WHAT TO WORK ON: A word-for-word copy of the records below is required.

+++ ENTRIES SUPPLIED

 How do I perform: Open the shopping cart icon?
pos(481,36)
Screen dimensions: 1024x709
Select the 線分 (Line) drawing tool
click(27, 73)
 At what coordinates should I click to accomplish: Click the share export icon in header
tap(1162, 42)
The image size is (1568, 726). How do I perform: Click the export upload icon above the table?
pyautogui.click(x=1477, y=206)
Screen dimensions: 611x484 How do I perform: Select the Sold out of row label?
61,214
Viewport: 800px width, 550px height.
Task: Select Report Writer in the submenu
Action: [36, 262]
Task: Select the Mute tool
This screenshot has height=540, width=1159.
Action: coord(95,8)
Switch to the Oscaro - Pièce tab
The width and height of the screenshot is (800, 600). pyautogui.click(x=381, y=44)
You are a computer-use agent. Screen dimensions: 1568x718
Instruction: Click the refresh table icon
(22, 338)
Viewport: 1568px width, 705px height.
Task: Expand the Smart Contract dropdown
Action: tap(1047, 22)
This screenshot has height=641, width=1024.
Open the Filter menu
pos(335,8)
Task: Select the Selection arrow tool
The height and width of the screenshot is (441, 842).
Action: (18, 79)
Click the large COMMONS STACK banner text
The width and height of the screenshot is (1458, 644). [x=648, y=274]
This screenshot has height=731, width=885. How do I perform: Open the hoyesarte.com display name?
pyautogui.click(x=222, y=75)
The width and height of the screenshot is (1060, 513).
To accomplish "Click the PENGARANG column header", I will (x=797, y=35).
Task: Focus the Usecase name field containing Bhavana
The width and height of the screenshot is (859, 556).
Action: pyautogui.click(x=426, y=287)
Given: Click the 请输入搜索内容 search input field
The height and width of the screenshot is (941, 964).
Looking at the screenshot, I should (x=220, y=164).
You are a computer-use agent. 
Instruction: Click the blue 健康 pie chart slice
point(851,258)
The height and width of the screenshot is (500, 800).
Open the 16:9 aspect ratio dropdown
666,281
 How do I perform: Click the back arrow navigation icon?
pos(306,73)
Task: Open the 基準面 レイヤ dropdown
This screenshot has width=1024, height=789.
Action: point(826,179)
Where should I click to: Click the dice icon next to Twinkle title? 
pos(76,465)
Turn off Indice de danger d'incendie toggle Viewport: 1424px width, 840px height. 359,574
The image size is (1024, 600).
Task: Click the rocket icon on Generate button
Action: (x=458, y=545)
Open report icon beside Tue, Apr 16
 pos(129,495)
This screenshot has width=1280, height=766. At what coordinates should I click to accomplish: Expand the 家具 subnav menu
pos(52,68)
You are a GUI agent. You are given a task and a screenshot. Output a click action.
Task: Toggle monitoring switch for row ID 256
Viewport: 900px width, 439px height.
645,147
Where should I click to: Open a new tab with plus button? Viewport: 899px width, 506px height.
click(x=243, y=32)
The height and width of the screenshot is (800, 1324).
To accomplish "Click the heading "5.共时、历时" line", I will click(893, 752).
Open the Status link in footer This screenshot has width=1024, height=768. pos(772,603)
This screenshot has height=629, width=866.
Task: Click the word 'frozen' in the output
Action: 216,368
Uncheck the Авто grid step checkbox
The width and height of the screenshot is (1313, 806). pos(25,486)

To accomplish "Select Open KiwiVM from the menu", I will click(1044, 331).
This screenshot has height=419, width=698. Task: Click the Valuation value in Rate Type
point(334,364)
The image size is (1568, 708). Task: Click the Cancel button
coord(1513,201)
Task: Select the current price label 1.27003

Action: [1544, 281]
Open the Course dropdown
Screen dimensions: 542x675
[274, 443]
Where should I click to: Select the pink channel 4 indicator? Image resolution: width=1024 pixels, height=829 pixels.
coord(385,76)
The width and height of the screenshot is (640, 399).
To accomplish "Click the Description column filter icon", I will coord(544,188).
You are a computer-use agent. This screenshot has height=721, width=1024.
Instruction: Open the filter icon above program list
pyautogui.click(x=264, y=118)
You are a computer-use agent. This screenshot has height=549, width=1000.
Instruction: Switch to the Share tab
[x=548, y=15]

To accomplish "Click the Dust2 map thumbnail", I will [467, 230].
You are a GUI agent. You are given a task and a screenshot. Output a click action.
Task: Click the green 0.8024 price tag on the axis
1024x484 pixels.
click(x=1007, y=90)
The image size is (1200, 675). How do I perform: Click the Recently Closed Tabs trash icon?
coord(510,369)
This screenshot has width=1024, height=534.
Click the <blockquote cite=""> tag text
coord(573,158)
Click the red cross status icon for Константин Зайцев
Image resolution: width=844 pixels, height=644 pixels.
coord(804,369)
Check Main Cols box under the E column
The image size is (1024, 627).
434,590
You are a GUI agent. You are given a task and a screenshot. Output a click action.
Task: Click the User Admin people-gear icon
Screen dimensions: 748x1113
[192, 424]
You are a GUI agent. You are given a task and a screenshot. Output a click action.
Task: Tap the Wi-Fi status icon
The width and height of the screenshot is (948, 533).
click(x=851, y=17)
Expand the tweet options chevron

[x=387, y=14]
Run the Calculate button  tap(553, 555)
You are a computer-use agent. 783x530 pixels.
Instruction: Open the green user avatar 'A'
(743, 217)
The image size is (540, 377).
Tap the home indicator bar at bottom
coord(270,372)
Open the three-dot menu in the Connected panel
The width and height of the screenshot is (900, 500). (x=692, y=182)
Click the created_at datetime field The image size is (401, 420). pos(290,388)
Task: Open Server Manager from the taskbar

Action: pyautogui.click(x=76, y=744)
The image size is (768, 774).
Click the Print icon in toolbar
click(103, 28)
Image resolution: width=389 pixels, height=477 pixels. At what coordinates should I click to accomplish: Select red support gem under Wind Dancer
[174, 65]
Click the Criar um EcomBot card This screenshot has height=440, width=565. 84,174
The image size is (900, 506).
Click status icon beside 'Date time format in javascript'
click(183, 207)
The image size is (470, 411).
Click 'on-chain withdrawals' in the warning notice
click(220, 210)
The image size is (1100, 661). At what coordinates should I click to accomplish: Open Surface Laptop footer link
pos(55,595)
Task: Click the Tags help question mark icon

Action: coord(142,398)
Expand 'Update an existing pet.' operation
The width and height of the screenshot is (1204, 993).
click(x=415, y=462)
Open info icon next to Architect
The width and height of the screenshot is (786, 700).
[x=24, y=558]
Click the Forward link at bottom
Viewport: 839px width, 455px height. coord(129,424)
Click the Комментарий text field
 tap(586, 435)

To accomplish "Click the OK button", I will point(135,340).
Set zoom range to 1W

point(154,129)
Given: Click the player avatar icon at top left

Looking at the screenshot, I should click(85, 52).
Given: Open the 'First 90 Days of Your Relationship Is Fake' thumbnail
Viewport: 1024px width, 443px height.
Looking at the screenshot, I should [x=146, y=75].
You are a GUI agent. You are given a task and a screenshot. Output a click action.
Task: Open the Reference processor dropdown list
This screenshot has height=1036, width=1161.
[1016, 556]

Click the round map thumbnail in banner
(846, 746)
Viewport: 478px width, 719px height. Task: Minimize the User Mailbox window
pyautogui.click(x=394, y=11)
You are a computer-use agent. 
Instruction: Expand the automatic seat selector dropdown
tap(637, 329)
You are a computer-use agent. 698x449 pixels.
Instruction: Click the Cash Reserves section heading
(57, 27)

++++++

ANSWER:
 How do I perform: Open the shopping cart icon?
pos(481,36)
Screen dimensions: 1024x709
Select the 線分 (Line) drawing tool
click(27, 73)
 At what coordinates should I click to accomplish: Click the share export icon in header
tap(1162, 42)
The image size is (1568, 726). How do I perform: Click the export upload icon above the table?
pyautogui.click(x=1477, y=206)
Screen dimensions: 611x484 How do I perform: Select the Sold out of row label?
61,214
Viewport: 800px width, 550px height.
Task: Select Report Writer in the submenu
Action: [36, 262]
Task: Select the Mute tool
This screenshot has height=540, width=1159.
Action: coord(95,8)
Switch to the Oscaro - Pièce tab
The width and height of the screenshot is (800, 600). pyautogui.click(x=381, y=44)
You are a computer-use agent. Screen dimensions: 1568x718
Instruction: Click the refresh table icon
(22, 338)
Viewport: 1568px width, 705px height.
Task: Expand the Smart Contract dropdown
Action: tap(1047, 22)
This screenshot has height=641, width=1024.
Open the Filter menu
pos(335,8)
Task: Select the Selection arrow tool
The height and width of the screenshot is (441, 842).
Action: (18, 79)
Click the large COMMONS STACK banner text
The width and height of the screenshot is (1458, 644). [x=648, y=274]
This screenshot has height=731, width=885. How do I perform: Open the hoyesarte.com display name?
pyautogui.click(x=222, y=75)
The width and height of the screenshot is (1060, 513).
To accomplish "Click the PENGARANG column header", I will (x=797, y=35).
Task: Focus the Usecase name field containing Bhavana
The width and height of the screenshot is (859, 556).
Action: pyautogui.click(x=426, y=287)
Given: Click the 请输入搜索内容 search input field
The height and width of the screenshot is (941, 964).
Looking at the screenshot, I should (x=220, y=164).
You are a computer-use agent. 
Instruction: Click the blue 健康 pie chart slice
point(851,258)
The height and width of the screenshot is (500, 800).
Open the 16:9 aspect ratio dropdown
666,281
 How do I perform: Click the back arrow navigation icon?
pos(306,73)
Task: Open the 基準面 レイヤ dropdown
This screenshot has width=1024, height=789.
Action: point(826,179)
Where should I click to: Click the dice icon next to Twinkle title? 
pos(76,465)
Turn off Indice de danger d'incendie toggle Viewport: 1424px width, 840px height. 359,574
The image size is (1024, 600).
Task: Click the rocket icon on Generate button
Action: (x=458, y=545)
Open report icon beside Tue, Apr 16
 pos(129,495)
This screenshot has width=1280, height=766. At what coordinates should I click to accomplish: Expand the 家具 subnav menu
pos(52,68)
You are a GUI agent. You are given a task and a screenshot. Output a click action.
Task: Toggle monitoring switch for row ID 256
Viewport: 900px width, 439px height.
645,147
Where should I click to: Open a new tab with plus button? Viewport: 899px width, 506px height.
click(x=243, y=32)
The height and width of the screenshot is (800, 1324).
To accomplish "Click the heading "5.共时、历时" line", I will click(893, 752).
Open the Status link in footer This screenshot has width=1024, height=768. pos(772,603)
This screenshot has height=629, width=866.
Task: Click the word 'frozen' in the output
Action: 216,368
Uncheck the Авто grid step checkbox
The width and height of the screenshot is (1313, 806). pos(25,486)

To accomplish "Select Open KiwiVM from the menu", I will click(1044, 331).
This screenshot has height=419, width=698. Task: Click the Valuation value in Rate Type
point(334,364)
The image size is (1568, 708). Task: Click the Cancel button
coord(1513,201)
Task: Select the current price label 1.27003

Action: [1544, 281]
Open the Course dropdown
Screen dimensions: 542x675
[274, 443]
Where should I click to: Select the pink channel 4 indicator? Image resolution: width=1024 pixels, height=829 pixels.
coord(385,76)
The width and height of the screenshot is (640, 399).
To accomplish "Click the Description column filter icon", I will coord(544,188).
You are a computer-use agent. This screenshot has height=721, width=1024.
Instruction: Open the filter icon above program list
pyautogui.click(x=264, y=118)
You are a computer-use agent. This screenshot has height=549, width=1000.
Instruction: Switch to the Share tab
[x=548, y=15]

To accomplish "Click the Dust2 map thumbnail", I will [467, 230].
You are a GUI agent. You are given a task and a screenshot. Output a click action.
Task: Click the green 0.8024 price tag on the axis
1024x484 pixels.
click(x=1007, y=90)
The image size is (1200, 675). How do I perform: Click the Recently Closed Tabs trash icon?
coord(510,369)
This screenshot has width=1024, height=534.
Click the <blockquote cite=""> tag text
coord(573,158)
Click the red cross status icon for Константин Зайцев
Image resolution: width=844 pixels, height=644 pixels.
coord(804,369)
Check Main Cols box under the E column
The image size is (1024, 627).
434,590
You are a GUI agent. You are given a task and a screenshot. Output a click action.
Task: Click the User Admin people-gear icon
Screen dimensions: 748x1113
[192, 424]
You are a GUI agent. You are given a task and a screenshot. Output a click action.
Task: Tap the Wi-Fi status icon
The width and height of the screenshot is (948, 533).
click(x=851, y=17)
Expand the tweet options chevron

[x=387, y=14]
Run the Calculate button  tap(553, 555)
You are a computer-use agent. 783x530 pixels.
Instruction: Open the green user avatar 'A'
(743, 217)
The image size is (540, 377).
Tap the home indicator bar at bottom
coord(270,372)
Open the three-dot menu in the Connected panel
The width and height of the screenshot is (900, 500). (x=692, y=182)
Click the created_at datetime field The image size is (401, 420). pos(290,388)
Task: Open Server Manager from the taskbar

Action: pyautogui.click(x=76, y=744)
The image size is (768, 774).
Click the Print icon in toolbar
click(103, 28)
Image resolution: width=389 pixels, height=477 pixels. At what coordinates should I click to accomplish: Select red support gem under Wind Dancer
[174, 65]
Click the Criar um EcomBot card This screenshot has height=440, width=565. 84,174
The image size is (900, 506).
Click status icon beside 'Date time format in javascript'
click(183, 207)
The image size is (470, 411).
Click 'on-chain withdrawals' in the warning notice
click(220, 210)
The image size is (1100, 661). At what coordinates should I click to accomplish: Open Surface Laptop footer link
pos(55,595)
Task: Click the Tags help question mark icon

Action: coord(142,398)
Expand 'Update an existing pet.' operation
The width and height of the screenshot is (1204, 993).
click(x=415, y=462)
Open info icon next to Architect
The width and height of the screenshot is (786, 700).
[x=24, y=558]
Click the Forward link at bottom
Viewport: 839px width, 455px height. coord(129,424)
Click the Комментарий text field
 tap(586, 435)

To accomplish "Click the OK button", I will point(135,340).
Set zoom range to 1W

point(154,129)
Given: Click the player avatar icon at top left

Looking at the screenshot, I should click(85, 52).
Given: Open the 'First 90 Days of Your Relationship Is Fake' thumbnail
Viewport: 1024px width, 443px height.
Looking at the screenshot, I should [x=146, y=75].
You are a GUI agent. You are given a task and a screenshot. Output a click action.
Task: Open the Reference processor dropdown list
This screenshot has height=1036, width=1161.
[1016, 556]

Click the round map thumbnail in banner
(846, 746)
Viewport: 478px width, 719px height. Task: Minimize the User Mailbox window
pyautogui.click(x=394, y=11)
You are a computer-use agent. 
Instruction: Expand the automatic seat selector dropdown
tap(637, 329)
You are a computer-use agent. 698x449 pixels.
Instruction: Click the Cash Reserves section heading
(57, 27)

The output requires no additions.